= Interface element records =
-- start --

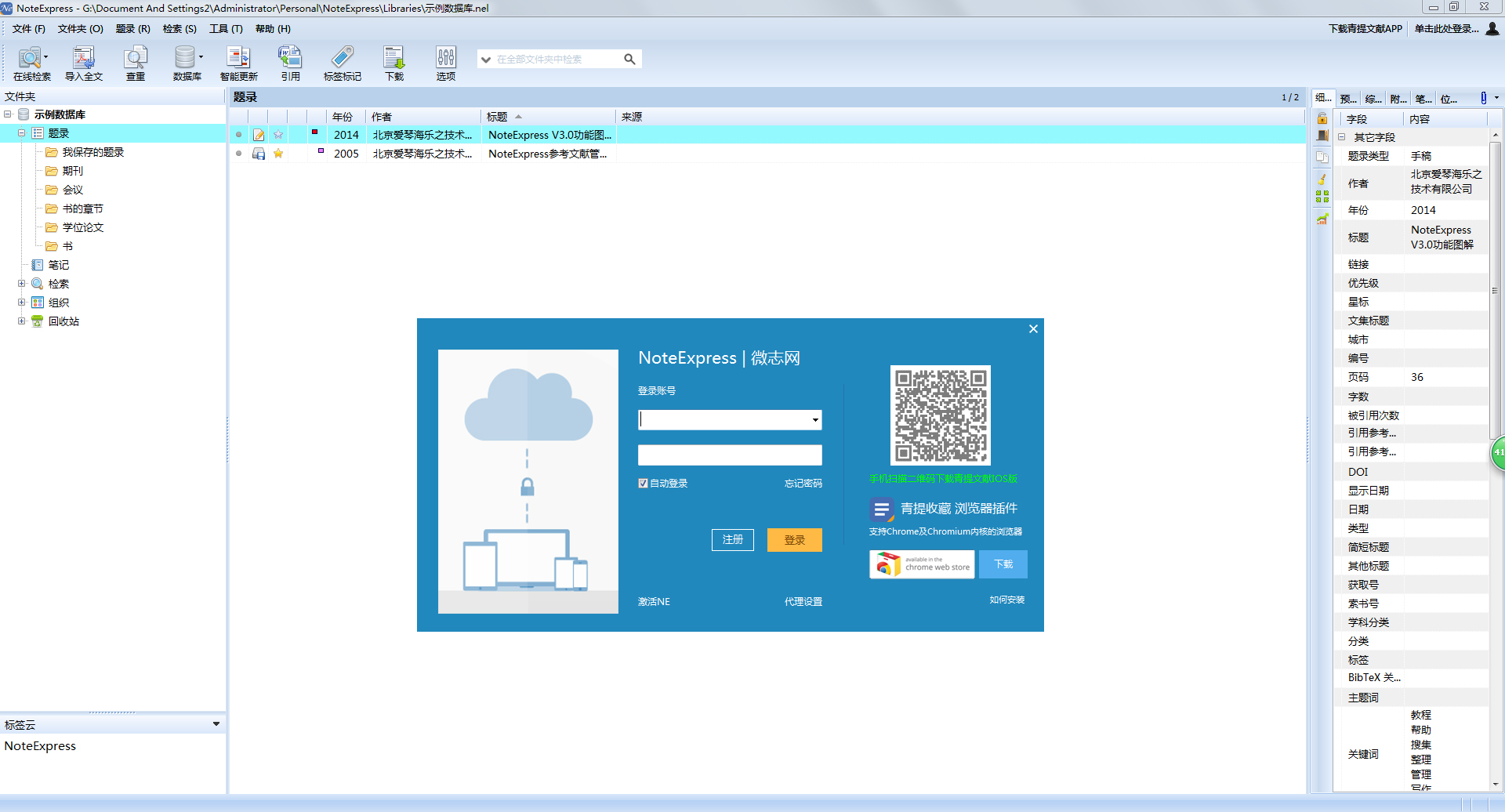
Task: Star the 2014 NoteExpress record
Action: coord(278,135)
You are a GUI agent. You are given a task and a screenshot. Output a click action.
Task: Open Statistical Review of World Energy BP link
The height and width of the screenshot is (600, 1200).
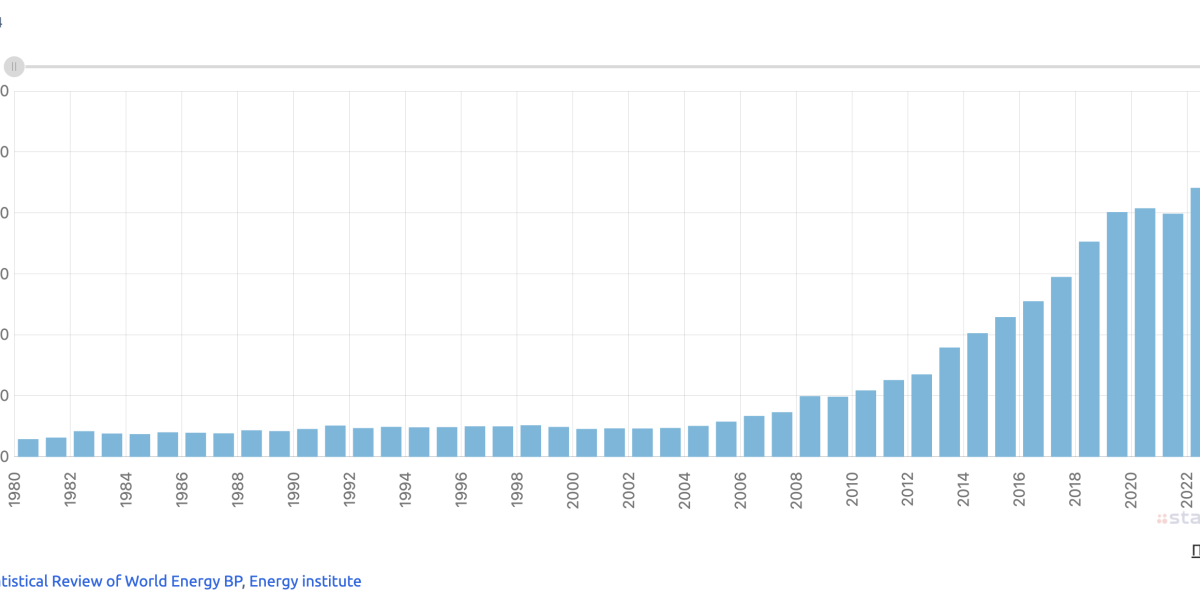point(120,581)
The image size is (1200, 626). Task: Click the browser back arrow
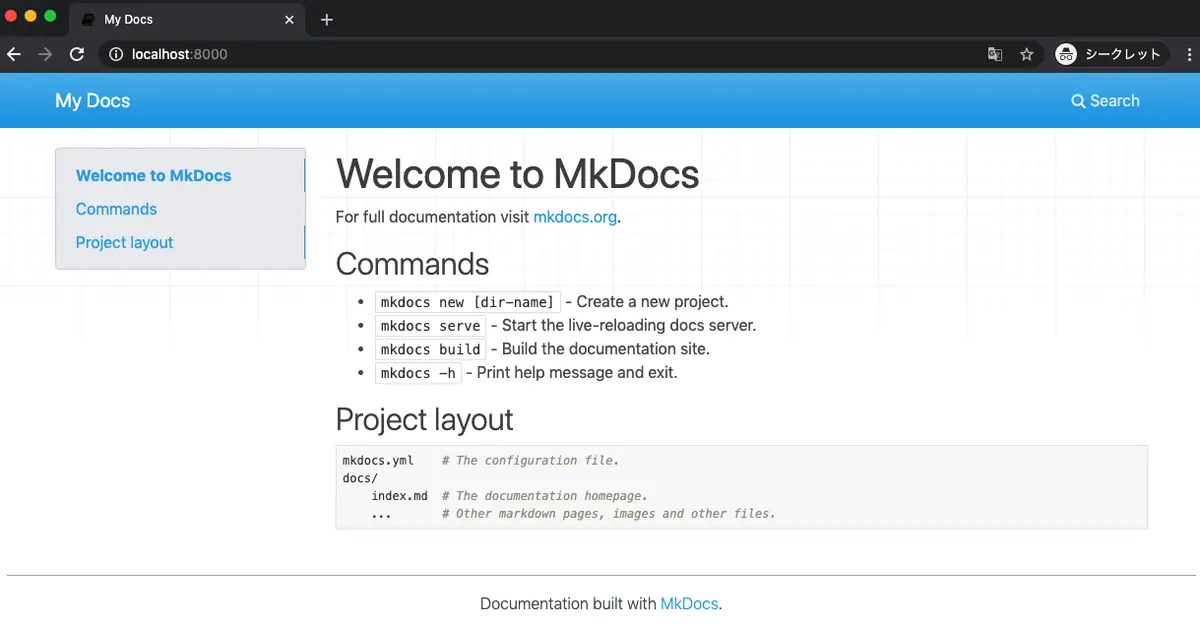pos(14,54)
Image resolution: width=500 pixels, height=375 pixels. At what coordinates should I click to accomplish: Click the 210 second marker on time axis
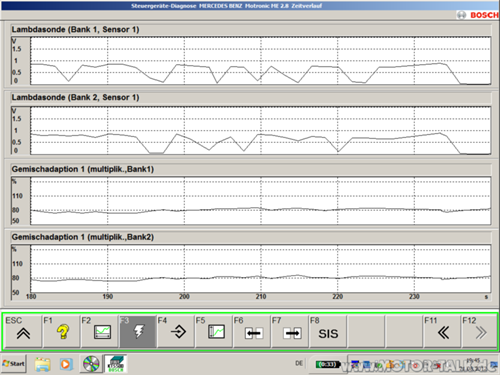click(261, 296)
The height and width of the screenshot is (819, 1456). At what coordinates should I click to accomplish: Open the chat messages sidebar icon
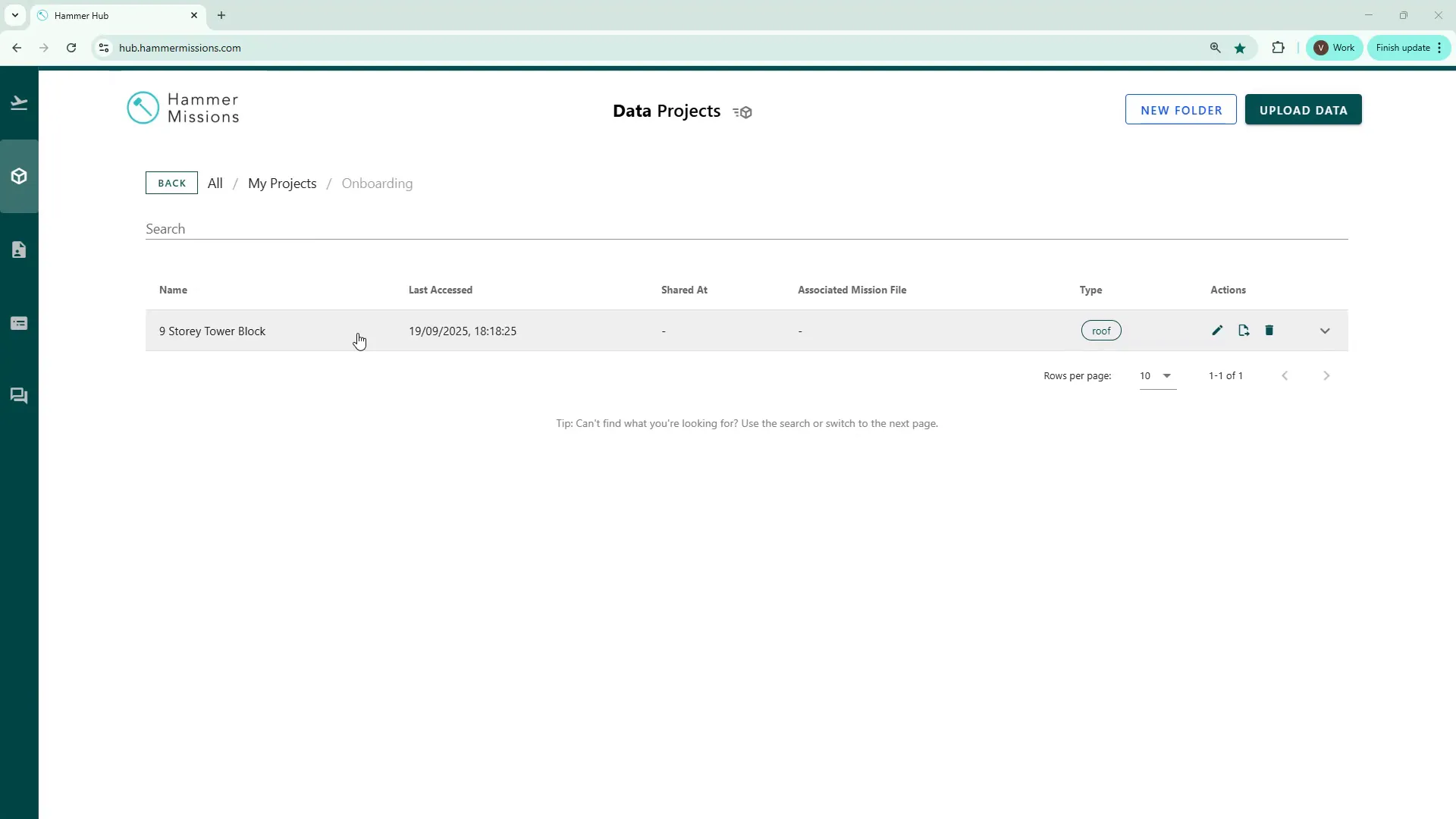19,396
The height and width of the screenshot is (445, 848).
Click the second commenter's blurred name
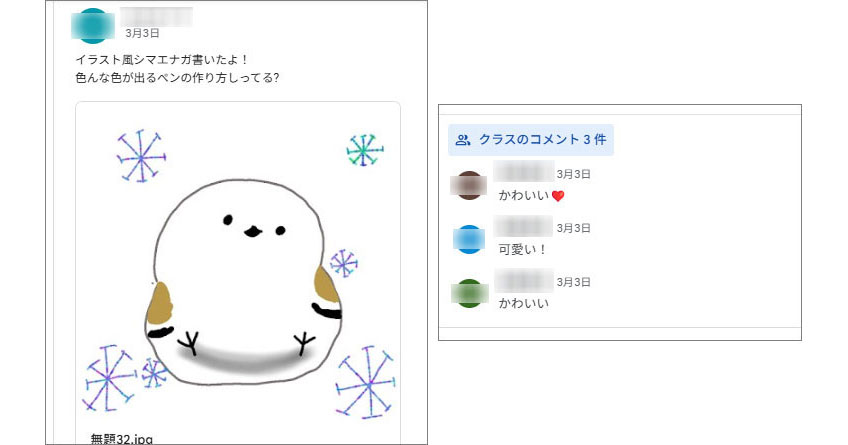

-- end --

= Short task =
Gather every line in the entries that contains the string "should".

= Solution to the problem =
Image resolution: width=500 pixels, height=375 pixels. At what coordinates should I click to accomplish: Click the 210 second marker on time axis
The height and width of the screenshot is (819, 1456). At what coordinates should I click to accomplish: Open the chat messages sidebar icon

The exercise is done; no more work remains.